What this task involves:
Will you return, word for word, only the lines from the top of the data below down to and including the one with "Task: Open the File menu"?

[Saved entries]
BEGIN

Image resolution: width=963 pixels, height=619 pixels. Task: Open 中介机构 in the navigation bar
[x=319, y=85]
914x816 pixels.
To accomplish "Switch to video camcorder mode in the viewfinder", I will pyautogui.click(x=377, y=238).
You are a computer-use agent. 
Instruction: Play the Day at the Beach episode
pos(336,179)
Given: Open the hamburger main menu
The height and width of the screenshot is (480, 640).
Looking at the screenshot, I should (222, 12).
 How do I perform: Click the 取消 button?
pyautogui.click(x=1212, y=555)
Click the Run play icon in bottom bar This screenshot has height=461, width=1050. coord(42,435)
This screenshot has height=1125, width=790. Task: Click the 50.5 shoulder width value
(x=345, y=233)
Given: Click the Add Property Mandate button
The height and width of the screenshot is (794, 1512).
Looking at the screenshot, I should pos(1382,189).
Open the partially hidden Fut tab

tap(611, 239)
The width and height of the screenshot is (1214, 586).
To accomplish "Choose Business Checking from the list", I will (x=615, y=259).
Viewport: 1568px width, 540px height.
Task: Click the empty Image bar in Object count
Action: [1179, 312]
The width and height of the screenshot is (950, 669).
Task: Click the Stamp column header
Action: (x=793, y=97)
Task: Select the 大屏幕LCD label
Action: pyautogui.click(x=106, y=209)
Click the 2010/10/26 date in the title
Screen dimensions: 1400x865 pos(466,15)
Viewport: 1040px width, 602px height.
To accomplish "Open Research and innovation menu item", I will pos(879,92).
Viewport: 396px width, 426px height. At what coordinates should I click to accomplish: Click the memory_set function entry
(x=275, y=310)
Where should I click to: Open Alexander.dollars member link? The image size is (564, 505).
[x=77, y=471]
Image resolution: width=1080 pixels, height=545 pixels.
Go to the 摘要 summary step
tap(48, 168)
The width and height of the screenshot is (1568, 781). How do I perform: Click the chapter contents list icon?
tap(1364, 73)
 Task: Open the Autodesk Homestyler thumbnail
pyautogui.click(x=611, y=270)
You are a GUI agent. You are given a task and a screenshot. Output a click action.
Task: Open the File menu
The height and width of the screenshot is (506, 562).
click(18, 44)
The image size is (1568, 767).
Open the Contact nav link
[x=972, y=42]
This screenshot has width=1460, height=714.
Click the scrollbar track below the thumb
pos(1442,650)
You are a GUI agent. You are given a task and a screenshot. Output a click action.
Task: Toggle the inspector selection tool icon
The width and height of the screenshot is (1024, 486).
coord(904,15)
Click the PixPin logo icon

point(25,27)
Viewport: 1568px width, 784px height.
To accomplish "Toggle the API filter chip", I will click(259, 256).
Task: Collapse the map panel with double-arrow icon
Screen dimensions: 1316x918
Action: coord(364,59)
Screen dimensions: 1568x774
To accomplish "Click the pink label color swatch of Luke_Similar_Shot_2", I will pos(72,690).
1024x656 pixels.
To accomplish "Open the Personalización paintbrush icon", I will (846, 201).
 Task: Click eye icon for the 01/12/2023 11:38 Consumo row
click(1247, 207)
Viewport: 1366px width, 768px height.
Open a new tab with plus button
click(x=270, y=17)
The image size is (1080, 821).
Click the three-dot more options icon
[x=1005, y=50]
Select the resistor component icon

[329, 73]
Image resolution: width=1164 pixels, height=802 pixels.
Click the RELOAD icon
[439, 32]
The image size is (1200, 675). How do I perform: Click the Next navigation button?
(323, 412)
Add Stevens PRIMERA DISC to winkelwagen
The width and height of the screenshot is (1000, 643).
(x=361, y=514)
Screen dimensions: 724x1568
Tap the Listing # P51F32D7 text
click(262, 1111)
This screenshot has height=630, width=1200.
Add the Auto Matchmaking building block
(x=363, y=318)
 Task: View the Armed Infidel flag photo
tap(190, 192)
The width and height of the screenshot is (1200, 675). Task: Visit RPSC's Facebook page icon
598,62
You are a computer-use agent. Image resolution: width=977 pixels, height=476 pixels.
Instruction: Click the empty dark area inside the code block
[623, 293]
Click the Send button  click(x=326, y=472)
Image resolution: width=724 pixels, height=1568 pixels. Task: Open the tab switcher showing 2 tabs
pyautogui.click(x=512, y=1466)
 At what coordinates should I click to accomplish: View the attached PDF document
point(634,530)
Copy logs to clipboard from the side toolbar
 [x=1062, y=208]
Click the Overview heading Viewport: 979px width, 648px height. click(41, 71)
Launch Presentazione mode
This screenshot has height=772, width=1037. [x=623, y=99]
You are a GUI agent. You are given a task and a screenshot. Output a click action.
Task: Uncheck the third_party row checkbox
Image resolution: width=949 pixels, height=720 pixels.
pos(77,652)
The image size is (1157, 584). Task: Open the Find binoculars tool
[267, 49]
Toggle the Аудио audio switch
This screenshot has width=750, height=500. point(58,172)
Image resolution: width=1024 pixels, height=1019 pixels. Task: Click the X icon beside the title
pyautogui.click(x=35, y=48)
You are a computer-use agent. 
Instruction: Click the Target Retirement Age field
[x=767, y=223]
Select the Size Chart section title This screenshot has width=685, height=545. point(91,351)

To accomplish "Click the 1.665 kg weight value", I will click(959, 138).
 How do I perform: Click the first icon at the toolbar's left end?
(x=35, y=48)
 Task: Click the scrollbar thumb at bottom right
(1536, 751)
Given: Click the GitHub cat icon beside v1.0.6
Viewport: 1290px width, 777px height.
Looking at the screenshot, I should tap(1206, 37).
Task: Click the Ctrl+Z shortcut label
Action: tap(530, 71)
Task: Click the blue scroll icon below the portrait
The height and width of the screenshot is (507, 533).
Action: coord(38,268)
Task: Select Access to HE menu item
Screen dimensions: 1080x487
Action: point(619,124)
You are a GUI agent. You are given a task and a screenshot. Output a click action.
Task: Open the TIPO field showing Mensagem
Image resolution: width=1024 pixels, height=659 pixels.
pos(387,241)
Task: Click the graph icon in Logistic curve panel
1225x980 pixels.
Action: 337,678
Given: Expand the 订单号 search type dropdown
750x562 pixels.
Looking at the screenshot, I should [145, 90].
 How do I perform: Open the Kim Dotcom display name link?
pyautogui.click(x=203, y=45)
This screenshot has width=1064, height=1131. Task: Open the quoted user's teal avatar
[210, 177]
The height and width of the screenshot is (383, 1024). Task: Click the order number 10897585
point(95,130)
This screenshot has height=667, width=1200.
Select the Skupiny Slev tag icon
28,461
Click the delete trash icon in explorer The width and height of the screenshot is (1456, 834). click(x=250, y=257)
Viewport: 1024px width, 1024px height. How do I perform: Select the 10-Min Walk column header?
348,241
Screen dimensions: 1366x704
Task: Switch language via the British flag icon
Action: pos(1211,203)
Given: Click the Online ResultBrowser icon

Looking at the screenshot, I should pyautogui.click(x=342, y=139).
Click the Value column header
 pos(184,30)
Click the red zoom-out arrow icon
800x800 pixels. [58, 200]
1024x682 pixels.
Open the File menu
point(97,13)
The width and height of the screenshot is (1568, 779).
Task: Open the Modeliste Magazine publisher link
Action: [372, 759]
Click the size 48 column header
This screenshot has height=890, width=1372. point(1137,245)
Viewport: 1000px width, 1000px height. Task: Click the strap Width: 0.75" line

END

Exercise answer:
Image resolution: width=963 pixels, height=619 pixels. Task: Open 中介机构 in the navigation bar
[x=319, y=85]
914x816 pixels.
To accomplish "Switch to video camcorder mode in the viewfinder", I will pyautogui.click(x=377, y=238).
You are a computer-use agent. 
Instruction: Play the Day at the Beach episode
pos(336,179)
Given: Open the hamburger main menu
The height and width of the screenshot is (480, 640).
Looking at the screenshot, I should (222, 12).
 How do I perform: Click the 取消 button?
pyautogui.click(x=1212, y=555)
Click the Run play icon in bottom bar This screenshot has height=461, width=1050. coord(42,435)
This screenshot has height=1125, width=790. Task: Click the 50.5 shoulder width value
(x=345, y=233)
Given: Click the Add Property Mandate button
The height and width of the screenshot is (794, 1512).
Looking at the screenshot, I should pos(1382,189).
Open the partially hidden Fut tab

tap(611, 239)
The width and height of the screenshot is (1214, 586).
To accomplish "Choose Business Checking from the list", I will (x=615, y=259).
Viewport: 1568px width, 540px height.
Task: Click the empty Image bar in Object count
Action: [1179, 312]
The width and height of the screenshot is (950, 669).
Task: Click the Stamp column header
Action: (x=793, y=97)
Task: Select the 大屏幕LCD label
Action: pyautogui.click(x=106, y=209)
Click the 2010/10/26 date in the title
Screen dimensions: 1400x865 pos(466,15)
Viewport: 1040px width, 602px height.
To accomplish "Open Research and innovation menu item", I will pos(879,92).
Viewport: 396px width, 426px height. At what coordinates should I click to accomplish: Click the memory_set function entry
(x=275, y=310)
Where should I click to: Open Alexander.dollars member link? The image size is (564, 505).
[x=77, y=471]
Image resolution: width=1080 pixels, height=545 pixels.
Go to the 摘要 summary step
tap(48, 168)
The width and height of the screenshot is (1568, 781). How do I perform: Click the chapter contents list icon?
tap(1364, 73)
 Task: Open the Autodesk Homestyler thumbnail
pyautogui.click(x=611, y=270)
You are a GUI agent. You are given a task and a screenshot. Output a click action.
Task: Open the File menu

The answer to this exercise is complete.